[Rows of pointing data]
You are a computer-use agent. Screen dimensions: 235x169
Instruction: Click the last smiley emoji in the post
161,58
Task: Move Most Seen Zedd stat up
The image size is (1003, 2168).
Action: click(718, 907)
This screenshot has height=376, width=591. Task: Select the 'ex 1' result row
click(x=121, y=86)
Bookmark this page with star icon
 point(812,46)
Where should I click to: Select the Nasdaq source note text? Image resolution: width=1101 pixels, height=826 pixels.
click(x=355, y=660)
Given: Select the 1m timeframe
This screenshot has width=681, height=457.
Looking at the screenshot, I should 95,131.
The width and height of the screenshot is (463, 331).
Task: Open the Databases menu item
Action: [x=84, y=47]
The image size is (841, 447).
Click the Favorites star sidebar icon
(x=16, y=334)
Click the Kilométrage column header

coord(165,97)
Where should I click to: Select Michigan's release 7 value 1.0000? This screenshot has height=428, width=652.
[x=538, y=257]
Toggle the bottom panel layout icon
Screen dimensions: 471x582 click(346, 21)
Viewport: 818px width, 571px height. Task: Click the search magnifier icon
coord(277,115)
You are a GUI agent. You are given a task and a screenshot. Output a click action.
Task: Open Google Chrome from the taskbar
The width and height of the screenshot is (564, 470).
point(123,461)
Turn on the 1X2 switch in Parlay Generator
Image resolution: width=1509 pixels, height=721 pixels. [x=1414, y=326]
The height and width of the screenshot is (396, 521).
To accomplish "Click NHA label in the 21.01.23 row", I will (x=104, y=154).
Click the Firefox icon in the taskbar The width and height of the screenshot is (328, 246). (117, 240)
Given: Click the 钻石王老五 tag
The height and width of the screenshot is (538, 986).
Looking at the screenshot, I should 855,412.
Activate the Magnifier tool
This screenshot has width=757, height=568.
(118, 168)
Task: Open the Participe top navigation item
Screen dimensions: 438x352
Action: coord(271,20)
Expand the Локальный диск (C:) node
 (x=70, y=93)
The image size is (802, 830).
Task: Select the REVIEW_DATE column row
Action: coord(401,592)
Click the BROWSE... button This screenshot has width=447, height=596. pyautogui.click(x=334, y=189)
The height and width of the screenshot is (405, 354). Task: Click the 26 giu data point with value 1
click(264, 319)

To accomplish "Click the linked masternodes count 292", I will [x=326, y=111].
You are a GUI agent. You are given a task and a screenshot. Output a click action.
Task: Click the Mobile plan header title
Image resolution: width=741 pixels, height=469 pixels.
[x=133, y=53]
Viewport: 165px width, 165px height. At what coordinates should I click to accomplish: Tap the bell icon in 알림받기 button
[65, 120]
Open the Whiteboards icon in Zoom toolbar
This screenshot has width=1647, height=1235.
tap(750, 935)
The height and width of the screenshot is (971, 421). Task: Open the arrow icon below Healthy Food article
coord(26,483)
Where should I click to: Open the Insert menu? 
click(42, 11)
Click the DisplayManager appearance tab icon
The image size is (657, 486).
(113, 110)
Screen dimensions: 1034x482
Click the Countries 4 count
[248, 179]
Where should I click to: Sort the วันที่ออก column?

[Task to carry out]
Copy out every line of the items above without any change.

[Answer to this task]
You are a computer-use agent. Screen dimensions: 235x169
Instruction: Click the last smiley emoji in the post
161,58
Task: Move Most Seen Zedd stat up
The image size is (1003, 2168).
Action: click(718, 907)
This screenshot has height=376, width=591. Task: Select the 'ex 1' result row
click(x=121, y=86)
Bookmark this page with star icon
 point(812,46)
Where should I click to: Select the Nasdaq source note text? Image resolution: width=1101 pixels, height=826 pixels.
click(x=355, y=660)
Given: Select the 1m timeframe
This screenshot has width=681, height=457.
Looking at the screenshot, I should 95,131.
The width and height of the screenshot is (463, 331).
Task: Open the Databases menu item
Action: [x=84, y=47]
The image size is (841, 447).
Click the Favorites star sidebar icon
(x=16, y=334)
Click the Kilométrage column header

coord(165,97)
Where should I click to: Select Michigan's release 7 value 1.0000? This screenshot has height=428, width=652.
[x=538, y=257]
Toggle the bottom panel layout icon
Screen dimensions: 471x582 click(346, 21)
Viewport: 818px width, 571px height. Task: Click the search magnifier icon
coord(277,115)
You are a GUI agent. You are given a task and a screenshot. Output a click action.
Task: Open Google Chrome from the taskbar
The width and height of the screenshot is (564, 470).
point(123,461)
Turn on the 1X2 switch in Parlay Generator
Image resolution: width=1509 pixels, height=721 pixels. [x=1414, y=326]
The height and width of the screenshot is (396, 521).
To accomplish "Click NHA label in the 21.01.23 row", I will (x=104, y=154).
Click the Firefox icon in the taskbar The width and height of the screenshot is (328, 246). (117, 240)
Given: Click the 钻石王老五 tag
The height and width of the screenshot is (538, 986).
Looking at the screenshot, I should 855,412.
Activate the Magnifier tool
This screenshot has width=757, height=568.
(118, 168)
Task: Open the Participe top navigation item
Screen dimensions: 438x352
Action: coord(271,20)
Expand the Локальный диск (C:) node
 (x=70, y=93)
The image size is (802, 830).
Task: Select the REVIEW_DATE column row
Action: coord(401,592)
Click the BROWSE... button This screenshot has width=447, height=596. pyautogui.click(x=334, y=189)
The height and width of the screenshot is (405, 354). Task: Click the 26 giu data point with value 1
click(264, 319)

To accomplish "Click the linked masternodes count 292", I will [x=326, y=111].
You are a GUI agent. You are given a task and a screenshot. Output a click action.
Task: Click the Mobile plan header title
Image resolution: width=741 pixels, height=469 pixels.
[x=133, y=53]
Viewport: 165px width, 165px height. At what coordinates should I click to accomplish: Tap the bell icon in 알림받기 button
[65, 120]
Open the Whiteboards icon in Zoom toolbar
This screenshot has width=1647, height=1235.
tap(750, 935)
The height and width of the screenshot is (971, 421). Task: Open the arrow icon below Healthy Food article
coord(26,483)
Where should I click to: Open the Insert menu? 
click(42, 11)
Click the DisplayManager appearance tab icon
The image size is (657, 486).
(113, 110)
Screen dimensions: 1034x482
Click the Countries 4 count
[248, 179]
Where should I click to: Sort the วันที่ออก column?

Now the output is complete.